Open Science aims to improve reproducibility and reuse by making research more accessible and transparent. A key aspect of Open Science is enhancing publications with Open Data (i.e., sharing research data, the foundation of scientific knowledge). So-called experiment model based research data management systems (ERDMSs) base the documentation of the stored research data on domain-specific experiment models that describe the data in greater detail. Embedding an explicit experiment model into research data management supports researchers in describing and understanding the data stored in a system. However, ERDMSs require more documentation effort from the researchers to enhance their research data with additional information. Standard data forms, like spreadsheets, are typically not sufficient to describe sophisticated, multi-step processes, such as the design of a research experiment. As such, well-designed documentation forms representing individual research workflows are essential to increase the usability of ERDMSs.
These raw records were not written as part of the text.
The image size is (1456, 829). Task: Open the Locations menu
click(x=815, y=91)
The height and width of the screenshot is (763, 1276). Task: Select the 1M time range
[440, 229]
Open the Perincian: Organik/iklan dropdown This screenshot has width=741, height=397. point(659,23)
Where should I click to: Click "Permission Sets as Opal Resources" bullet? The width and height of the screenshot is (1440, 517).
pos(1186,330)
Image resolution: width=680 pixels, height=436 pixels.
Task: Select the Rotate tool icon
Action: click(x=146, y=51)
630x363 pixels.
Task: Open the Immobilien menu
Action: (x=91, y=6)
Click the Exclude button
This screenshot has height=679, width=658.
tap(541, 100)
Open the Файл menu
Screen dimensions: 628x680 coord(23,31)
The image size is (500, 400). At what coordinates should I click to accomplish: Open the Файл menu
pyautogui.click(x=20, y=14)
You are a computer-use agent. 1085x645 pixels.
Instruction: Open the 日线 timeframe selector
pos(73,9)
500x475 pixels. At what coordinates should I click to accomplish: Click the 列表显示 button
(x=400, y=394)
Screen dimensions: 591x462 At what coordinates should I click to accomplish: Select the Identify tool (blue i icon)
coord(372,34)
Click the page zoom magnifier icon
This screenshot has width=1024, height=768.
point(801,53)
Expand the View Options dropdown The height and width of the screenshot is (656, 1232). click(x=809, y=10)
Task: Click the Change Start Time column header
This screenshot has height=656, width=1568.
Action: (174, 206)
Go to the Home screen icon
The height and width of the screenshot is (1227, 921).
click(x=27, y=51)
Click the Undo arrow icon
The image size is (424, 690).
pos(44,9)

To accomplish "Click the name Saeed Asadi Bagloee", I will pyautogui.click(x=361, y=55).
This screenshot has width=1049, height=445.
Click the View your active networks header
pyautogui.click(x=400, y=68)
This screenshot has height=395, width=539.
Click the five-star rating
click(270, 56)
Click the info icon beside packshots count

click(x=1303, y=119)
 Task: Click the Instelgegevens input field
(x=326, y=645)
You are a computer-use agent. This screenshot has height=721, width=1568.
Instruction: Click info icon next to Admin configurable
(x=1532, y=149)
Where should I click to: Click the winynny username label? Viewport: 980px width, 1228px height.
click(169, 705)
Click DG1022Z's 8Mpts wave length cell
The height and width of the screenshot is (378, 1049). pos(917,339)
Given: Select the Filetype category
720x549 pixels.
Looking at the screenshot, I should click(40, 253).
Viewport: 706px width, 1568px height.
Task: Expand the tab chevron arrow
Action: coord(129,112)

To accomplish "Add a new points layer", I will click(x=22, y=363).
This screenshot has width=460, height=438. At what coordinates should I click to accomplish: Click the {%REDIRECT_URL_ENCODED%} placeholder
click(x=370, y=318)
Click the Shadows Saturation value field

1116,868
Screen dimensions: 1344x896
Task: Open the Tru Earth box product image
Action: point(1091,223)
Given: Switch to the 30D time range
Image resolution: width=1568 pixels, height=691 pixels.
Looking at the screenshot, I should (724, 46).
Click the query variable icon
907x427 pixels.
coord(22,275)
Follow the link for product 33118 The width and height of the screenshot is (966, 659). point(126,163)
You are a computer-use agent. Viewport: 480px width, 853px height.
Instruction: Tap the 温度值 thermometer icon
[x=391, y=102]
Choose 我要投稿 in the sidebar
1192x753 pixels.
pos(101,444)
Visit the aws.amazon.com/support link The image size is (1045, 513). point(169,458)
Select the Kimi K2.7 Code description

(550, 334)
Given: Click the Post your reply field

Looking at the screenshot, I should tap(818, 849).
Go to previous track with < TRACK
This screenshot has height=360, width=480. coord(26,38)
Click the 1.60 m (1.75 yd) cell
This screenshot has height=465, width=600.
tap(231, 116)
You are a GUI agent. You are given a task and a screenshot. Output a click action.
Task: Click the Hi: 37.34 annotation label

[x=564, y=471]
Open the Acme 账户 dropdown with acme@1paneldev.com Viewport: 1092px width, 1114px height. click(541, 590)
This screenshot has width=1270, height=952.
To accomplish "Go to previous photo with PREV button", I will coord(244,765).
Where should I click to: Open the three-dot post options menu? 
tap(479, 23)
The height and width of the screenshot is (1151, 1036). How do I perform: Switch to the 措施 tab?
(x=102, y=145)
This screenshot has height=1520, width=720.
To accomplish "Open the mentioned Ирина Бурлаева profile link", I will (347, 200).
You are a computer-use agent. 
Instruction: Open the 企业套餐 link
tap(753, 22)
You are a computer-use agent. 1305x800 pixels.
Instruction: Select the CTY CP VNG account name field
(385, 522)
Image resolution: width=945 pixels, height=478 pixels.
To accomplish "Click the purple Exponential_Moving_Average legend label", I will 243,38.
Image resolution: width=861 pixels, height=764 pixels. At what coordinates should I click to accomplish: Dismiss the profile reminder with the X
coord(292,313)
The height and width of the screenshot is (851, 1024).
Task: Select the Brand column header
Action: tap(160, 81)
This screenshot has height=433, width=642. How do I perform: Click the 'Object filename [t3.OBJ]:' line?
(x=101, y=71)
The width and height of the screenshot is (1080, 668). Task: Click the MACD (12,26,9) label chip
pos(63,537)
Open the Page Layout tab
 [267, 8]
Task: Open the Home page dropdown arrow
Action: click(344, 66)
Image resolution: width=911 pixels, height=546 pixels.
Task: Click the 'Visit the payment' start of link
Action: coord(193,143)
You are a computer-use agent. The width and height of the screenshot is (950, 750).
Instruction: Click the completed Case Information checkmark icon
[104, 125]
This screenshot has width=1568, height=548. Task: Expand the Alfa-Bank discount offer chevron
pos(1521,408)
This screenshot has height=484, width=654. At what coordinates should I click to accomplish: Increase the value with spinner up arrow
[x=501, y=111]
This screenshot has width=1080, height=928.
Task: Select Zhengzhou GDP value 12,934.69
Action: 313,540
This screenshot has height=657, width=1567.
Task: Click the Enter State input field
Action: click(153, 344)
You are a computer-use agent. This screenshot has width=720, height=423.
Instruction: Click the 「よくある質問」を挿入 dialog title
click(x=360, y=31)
However, the implementation and use of ERDMSs is a major challenge. The underlying model must be initialized and maintained, which is time-consuming, expensive, and leads to high operating costs.
Through eight quantitative and qualitative studies, this thesis demonstrates how research data management can be integrated into everyday research using ERDMSs and how they support scientists in the concurrent documentation of research data. For this purpose, this thesis presents new methods for structured data entry, adaptability of data documentation, data exploration, experiment model initialization, and maintenance. These methods could improve the data documentation significantly in terms of both in usability and in the perceived effort. Simultaneously, the technical effort needed to maintain the model could be significantly reduced by more closely involving the domain experts in material sciences in the model maintenance process.